>> start Extracted text

Many Scala programmers follow these conventions:

• If the function body contains multiple commands in sequence, write the line breaks and indent the body. This is what we did in `careerAdvicePlease` and Version 2 above.

• Also, if the function is effectful (e.g., it prints out something), break the lines and indent as in Version 2, even if the function body consists of just one line.

• However, if the function body consists of a single line that is effect-free (Chapter 1.6 and see below), you may adopt the one-liner style. Version 1 is therefore the a fine way to write `average`. (However, if the line becomes excessively long, it’s probably still better for readability to break it after the equals sign.)

To summarize: the style in Version 1 is appropriate only if the function definition is a single, effect-free line of code that is not terribly long.

In this ebook, we generally follow those style conventions. We recommend that you do the same. You may find the conventions confusing at first, but don’t let that bother you too much when writing your own programs. If it feels easier for you, go ahead and format all your functions as in Version 2. It’s always okay to break the line and indent the body!

### How do I know if my function is effectful?

Imagine the scene. Your program is running and is in a particular state: certain things have been stored in memory and something is displayed onscreen. A function is then called. It does its job and produces a return value; a bit of time passes. Apart from that, is the program back in the state where it was before the function call?

>> end Extracted text
>> start Dataset section

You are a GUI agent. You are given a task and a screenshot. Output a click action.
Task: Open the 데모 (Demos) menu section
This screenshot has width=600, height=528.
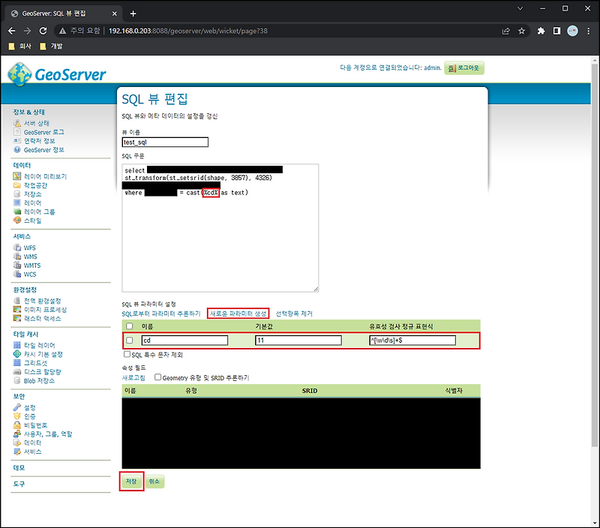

>> end Dataset section

| Goal A |
From the Scala formatting passage, print the section starting at "To summarize: the" and ending at "the function call?".
| Goal B |
Answer these questions using the Scala formatting passage above the data:
(i) What layout should be used when a function body contains multiple commands in sequence?
(ii) What three conditions must a function definition meet for the Version 1 style to be appropriate?
(iii) Which chapter is cited in connection with effect-free function bodies?
| Goal C |
Please go on with the Scala formatting passage, picking up after its final sentence.

| Written answer A |
To summarize: the style in Version 1 is appropriate only if the function definition is a single, effect-free line of code that is not terribly long.

In this ebook, we generally follow those style conventions. We recommend that you do the same. You may find the conventions confusing at first, but don’t let that bother you too much when writing your own programs. If it feels easier for you, go ahead and format all your functions as in Version 2. It’s always okay to break the line and indent the body!

### How do I know if my function is effectful?

Imagine the scene. Your program is running and is in a particular state: certain things have been stored in memory and something is displayed onscreen. A function is then called. It does its job and produces a return value; a bit of time passes. Apart from that, is the program back in the state where it was before the function call?

| Written answer B |
(i) Write the line breaks and indent the body.
(ii) It must be a single line of code, effect-free, and not terribly long.
(iii) Chapter 1.6.

| Written answer C |
• If the called function is, say, `average`, we are effectively back to where we were: we obtained a result but nothing else changed. This is an effect-free function.

• If the called function is, say, `println`, we aren’t back to the original state: the program has generated a line of output. This is an effectful function.

Here’s another way to think about it: if you knew the return value of the function already, would it even be necessary to call the function? In the case of our effect-free averaging function, the answer is no: we could have just as well replaced the call `average(5, 10)` with the literal `7.5`. In the case of the effectful `println`, on the other hand, we don’t get any printing done without calling the function.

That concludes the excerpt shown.